**EXCERPTED RECORDS**:
-- Opening Marker --

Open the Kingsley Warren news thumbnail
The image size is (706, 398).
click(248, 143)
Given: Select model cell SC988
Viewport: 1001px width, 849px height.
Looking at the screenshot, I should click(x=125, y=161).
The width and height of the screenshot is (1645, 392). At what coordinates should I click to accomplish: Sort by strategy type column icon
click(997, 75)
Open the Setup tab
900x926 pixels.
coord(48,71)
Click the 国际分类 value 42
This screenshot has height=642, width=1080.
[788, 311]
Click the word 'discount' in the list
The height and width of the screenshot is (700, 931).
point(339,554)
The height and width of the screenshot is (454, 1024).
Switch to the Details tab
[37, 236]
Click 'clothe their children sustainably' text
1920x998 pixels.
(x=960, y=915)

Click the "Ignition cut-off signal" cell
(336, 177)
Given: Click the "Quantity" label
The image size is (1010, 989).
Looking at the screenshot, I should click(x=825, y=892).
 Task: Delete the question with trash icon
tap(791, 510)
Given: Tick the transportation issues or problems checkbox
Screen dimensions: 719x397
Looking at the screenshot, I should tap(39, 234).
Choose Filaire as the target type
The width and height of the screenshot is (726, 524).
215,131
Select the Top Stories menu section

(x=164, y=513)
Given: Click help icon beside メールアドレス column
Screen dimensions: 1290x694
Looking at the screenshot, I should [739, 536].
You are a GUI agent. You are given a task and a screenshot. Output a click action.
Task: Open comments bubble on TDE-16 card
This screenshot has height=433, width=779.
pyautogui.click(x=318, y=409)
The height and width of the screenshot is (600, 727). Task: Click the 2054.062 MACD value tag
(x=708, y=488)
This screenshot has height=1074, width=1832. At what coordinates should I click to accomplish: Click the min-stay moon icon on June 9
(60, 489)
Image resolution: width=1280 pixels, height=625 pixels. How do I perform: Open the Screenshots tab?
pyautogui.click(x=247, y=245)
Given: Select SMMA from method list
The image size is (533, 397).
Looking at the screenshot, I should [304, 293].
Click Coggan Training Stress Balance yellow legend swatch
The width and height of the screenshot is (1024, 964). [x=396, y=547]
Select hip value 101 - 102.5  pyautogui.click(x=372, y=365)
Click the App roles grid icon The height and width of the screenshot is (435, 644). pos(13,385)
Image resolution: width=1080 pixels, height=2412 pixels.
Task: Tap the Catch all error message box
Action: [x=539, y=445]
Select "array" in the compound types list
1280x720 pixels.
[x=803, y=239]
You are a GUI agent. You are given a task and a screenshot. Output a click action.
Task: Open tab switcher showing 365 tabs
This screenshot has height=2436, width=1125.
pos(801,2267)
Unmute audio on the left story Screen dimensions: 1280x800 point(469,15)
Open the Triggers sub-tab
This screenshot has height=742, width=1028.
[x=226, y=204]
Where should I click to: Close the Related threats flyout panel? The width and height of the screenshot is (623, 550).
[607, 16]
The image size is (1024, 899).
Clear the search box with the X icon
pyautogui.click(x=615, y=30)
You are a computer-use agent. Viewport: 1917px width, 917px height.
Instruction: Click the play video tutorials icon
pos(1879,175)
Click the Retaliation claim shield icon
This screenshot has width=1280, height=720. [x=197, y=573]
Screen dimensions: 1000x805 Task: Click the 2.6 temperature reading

-- Closing Marker --

**WHAT THE TASK ASKS**:
Every entry must be quoted exactly as it appears above.

**ANSWER**:
Open the Kingsley Warren news thumbnail
The image size is (706, 398).
click(248, 143)
Given: Select model cell SC988
Viewport: 1001px width, 849px height.
Looking at the screenshot, I should click(x=125, y=161).
The width and height of the screenshot is (1645, 392). At what coordinates should I click to accomplish: Sort by strategy type column icon
click(997, 75)
Open the Setup tab
900x926 pixels.
coord(48,71)
Click the 国际分类 value 42
This screenshot has height=642, width=1080.
[788, 311]
Click the word 'discount' in the list
The height and width of the screenshot is (700, 931).
point(339,554)
The height and width of the screenshot is (454, 1024).
Switch to the Details tab
[37, 236]
Click 'clothe their children sustainably' text
1920x998 pixels.
(x=960, y=915)

Click the "Ignition cut-off signal" cell
(336, 177)
Given: Click the "Quantity" label
The image size is (1010, 989).
Looking at the screenshot, I should click(x=825, y=892).
 Task: Delete the question with trash icon
tap(791, 510)
Given: Tick the transportation issues or problems checkbox
Screen dimensions: 719x397
Looking at the screenshot, I should tap(39, 234).
Choose Filaire as the target type
The width and height of the screenshot is (726, 524).
215,131
Select the Top Stories menu section

(x=164, y=513)
Given: Click help icon beside メールアドレス column
Screen dimensions: 1290x694
Looking at the screenshot, I should [739, 536].
You are a GUI agent. You are given a task and a screenshot. Output a click action.
Task: Open comments bubble on TDE-16 card
This screenshot has height=433, width=779.
pyautogui.click(x=318, y=409)
The height and width of the screenshot is (600, 727). Task: Click the 2054.062 MACD value tag
(x=708, y=488)
This screenshot has height=1074, width=1832. At what coordinates should I click to accomplish: Click the min-stay moon icon on June 9
(60, 489)
Image resolution: width=1280 pixels, height=625 pixels. How do I perform: Open the Screenshots tab?
pyautogui.click(x=247, y=245)
Given: Select SMMA from method list
The image size is (533, 397).
Looking at the screenshot, I should [304, 293].
Click Coggan Training Stress Balance yellow legend swatch
The width and height of the screenshot is (1024, 964). [x=396, y=547]
Select hip value 101 - 102.5  pyautogui.click(x=372, y=365)
Click the App roles grid icon The height and width of the screenshot is (435, 644). pos(13,385)
Image resolution: width=1080 pixels, height=2412 pixels.
Task: Tap the Catch all error message box
Action: [x=539, y=445]
Select "array" in the compound types list
1280x720 pixels.
[x=803, y=239]
You are a GUI agent. You are given a task and a screenshot. Output a click action.
Task: Open tab switcher showing 365 tabs
This screenshot has height=2436, width=1125.
pos(801,2267)
Unmute audio on the left story Screen dimensions: 1280x800 point(469,15)
Open the Triggers sub-tab
This screenshot has height=742, width=1028.
[x=226, y=204]
Where should I click to: Close the Related threats flyout panel? The width and height of the screenshot is (623, 550).
[607, 16]
The image size is (1024, 899).
Clear the search box with the X icon
pyautogui.click(x=615, y=30)
You are a computer-use agent. Viewport: 1917px width, 917px height.
Instruction: Click the play video tutorials icon
pos(1879,175)
Click the Retaliation claim shield icon
This screenshot has width=1280, height=720. [x=197, y=573]
Screen dimensions: 1000x805 Task: Click the 2.6 temperature reading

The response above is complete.